* [What is being asked]: Output only the lines below that start at the line containing "Screen dimensions: 594x245" and end at the line containing "Task: Open El Diccionario en cifras", with both ends kept.

(Collected data entries)
□ □ □

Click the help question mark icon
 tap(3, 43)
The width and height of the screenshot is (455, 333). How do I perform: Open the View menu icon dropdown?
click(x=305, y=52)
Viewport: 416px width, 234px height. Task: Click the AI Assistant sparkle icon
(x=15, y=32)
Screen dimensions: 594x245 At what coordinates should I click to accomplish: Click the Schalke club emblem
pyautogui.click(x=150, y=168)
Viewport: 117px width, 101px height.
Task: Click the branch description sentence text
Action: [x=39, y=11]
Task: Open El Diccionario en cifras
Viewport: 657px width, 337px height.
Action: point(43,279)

□ □ □

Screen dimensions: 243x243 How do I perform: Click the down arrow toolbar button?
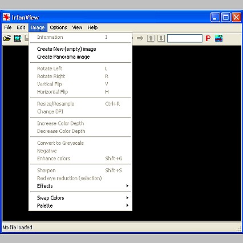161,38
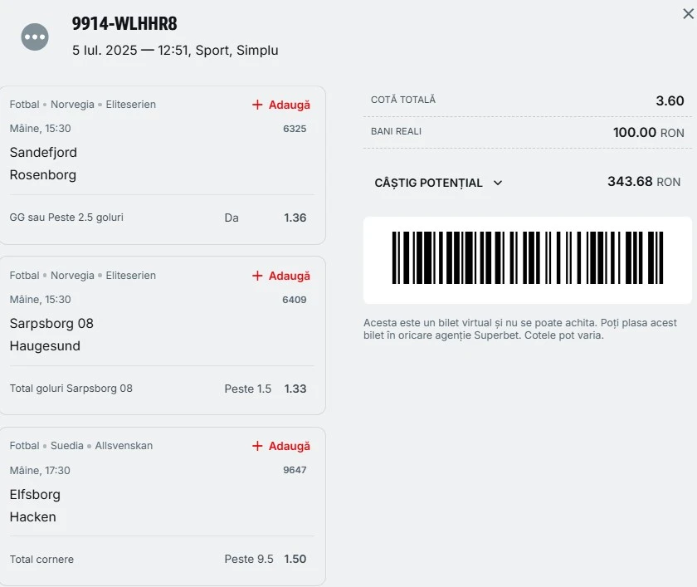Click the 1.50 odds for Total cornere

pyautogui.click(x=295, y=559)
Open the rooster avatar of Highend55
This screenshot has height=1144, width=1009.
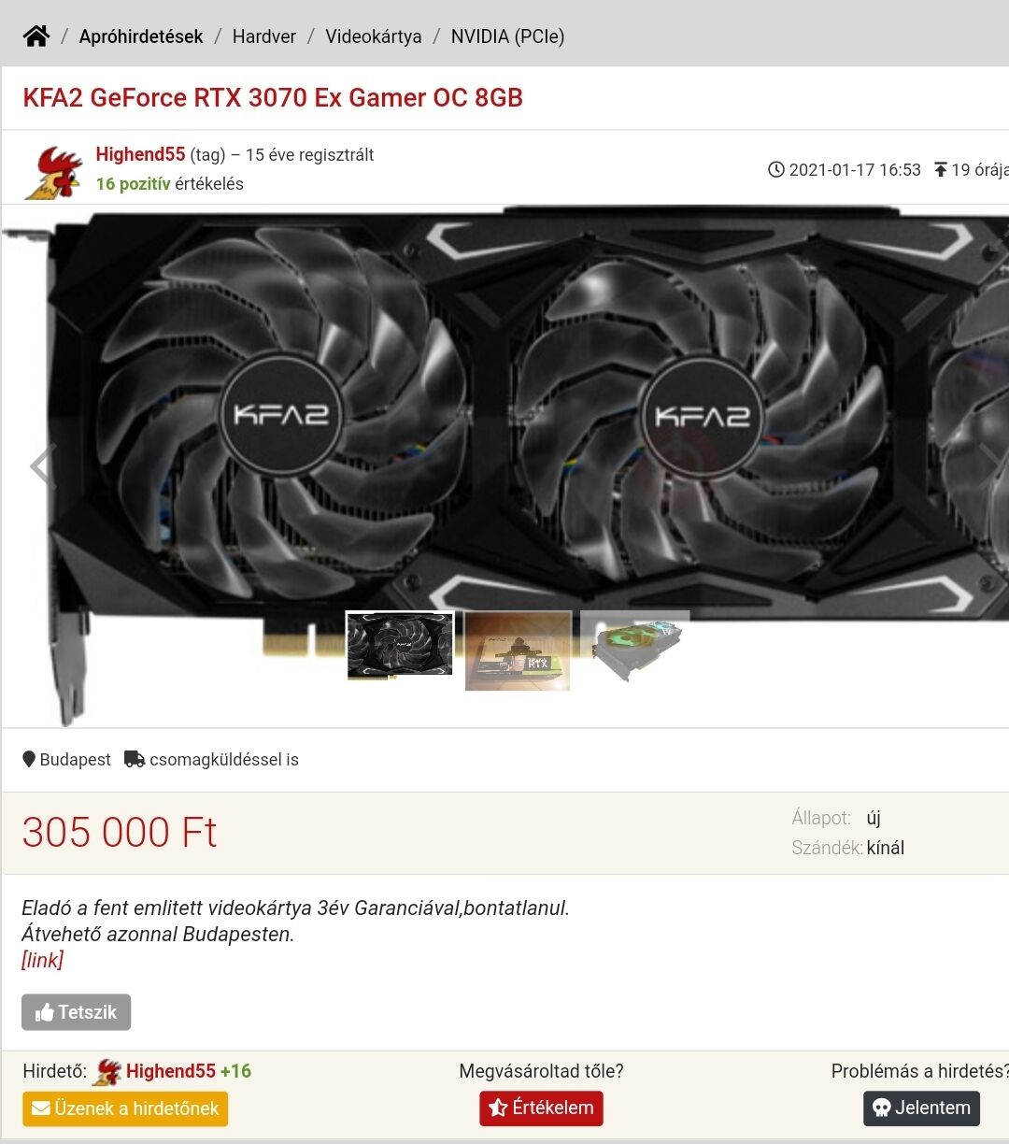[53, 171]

□ □ □

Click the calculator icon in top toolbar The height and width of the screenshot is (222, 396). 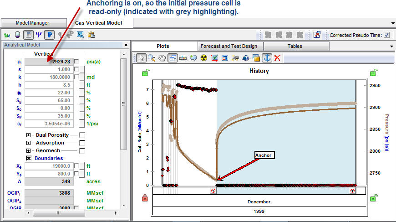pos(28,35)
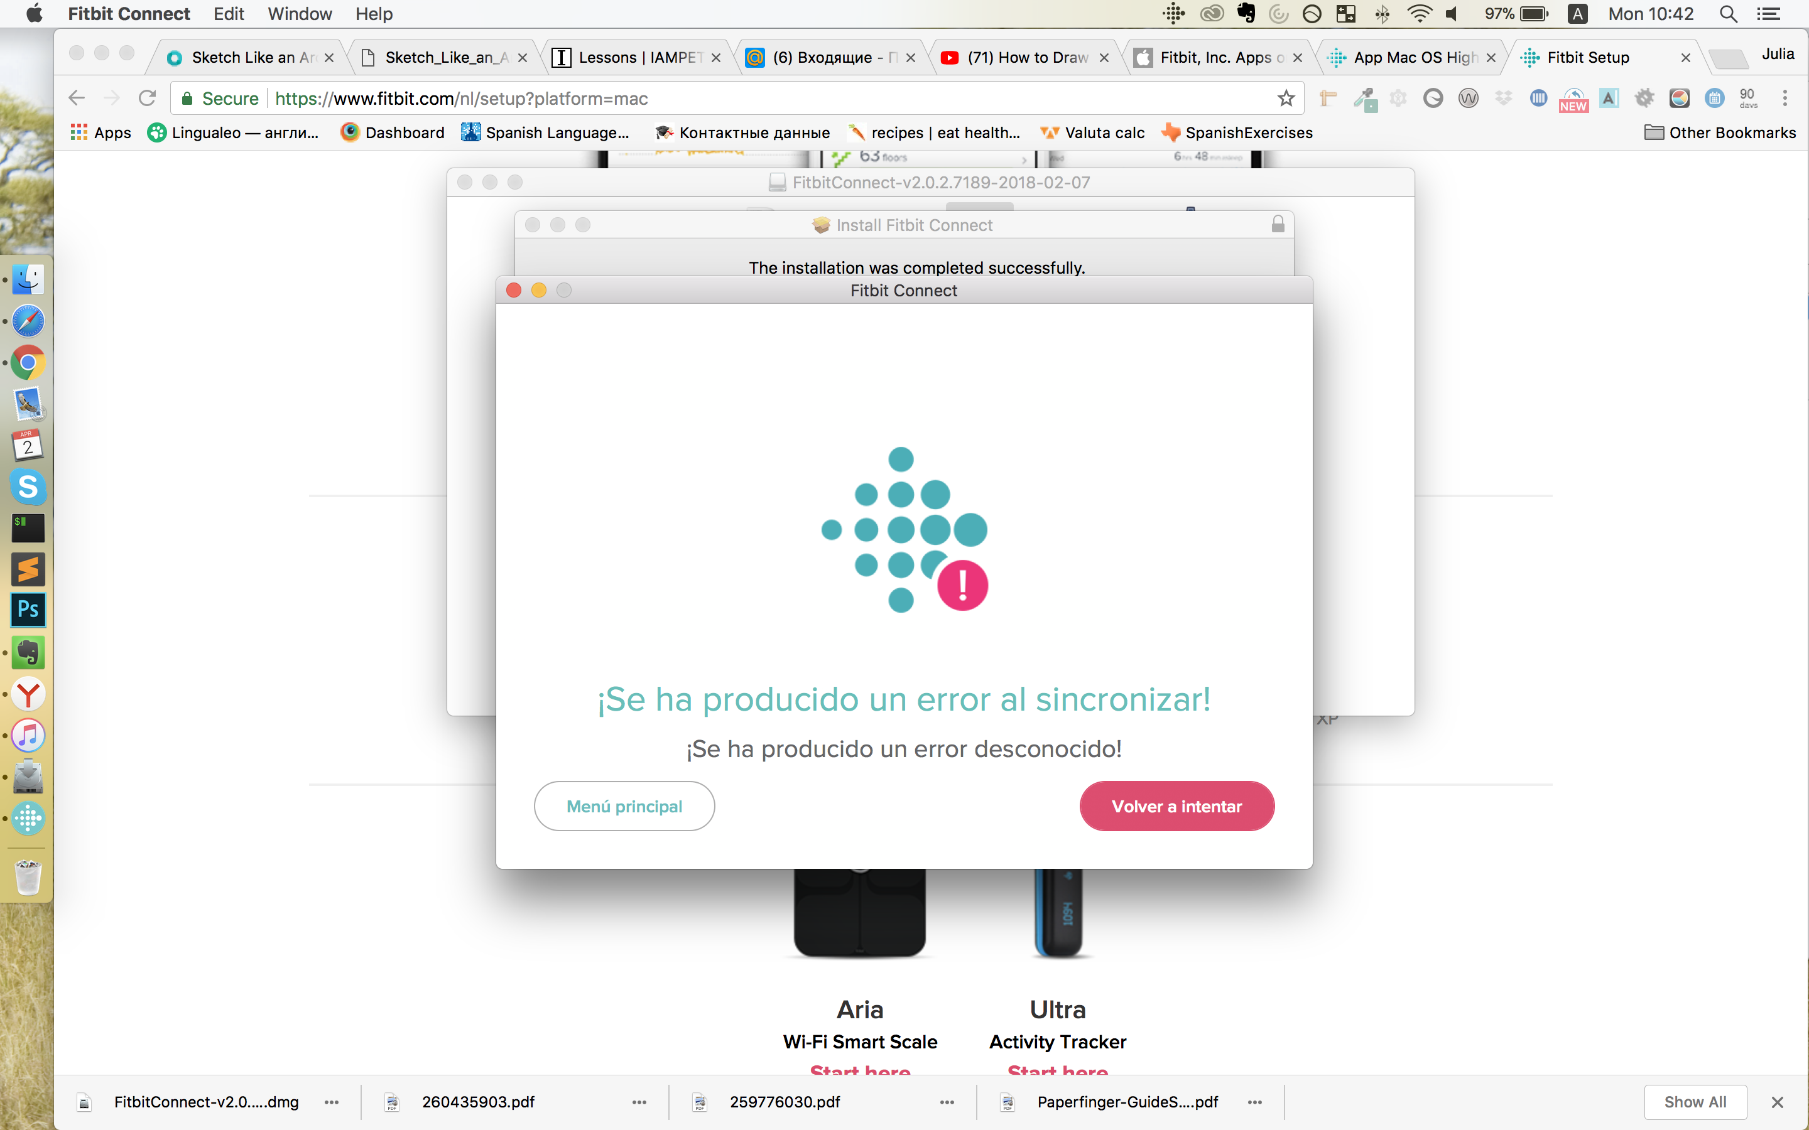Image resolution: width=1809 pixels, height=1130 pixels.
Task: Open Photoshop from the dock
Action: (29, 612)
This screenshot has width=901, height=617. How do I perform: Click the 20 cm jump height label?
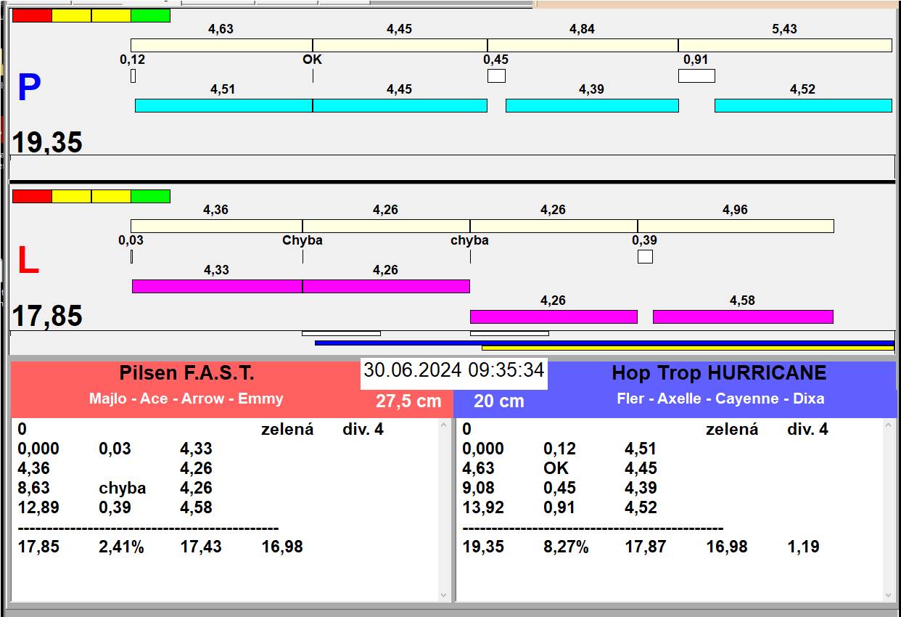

□ □ □

* [Reply to the task]:
Screen dimensions: 594x245 At what coordinates should I click to accomplish: Click the Schalke club emblem
pyautogui.click(x=150, y=168)
Viewport: 117px width, 101px height.
Task: Click the branch description sentence text
Action: [x=39, y=11]
Task: Open El Diccionario en cifras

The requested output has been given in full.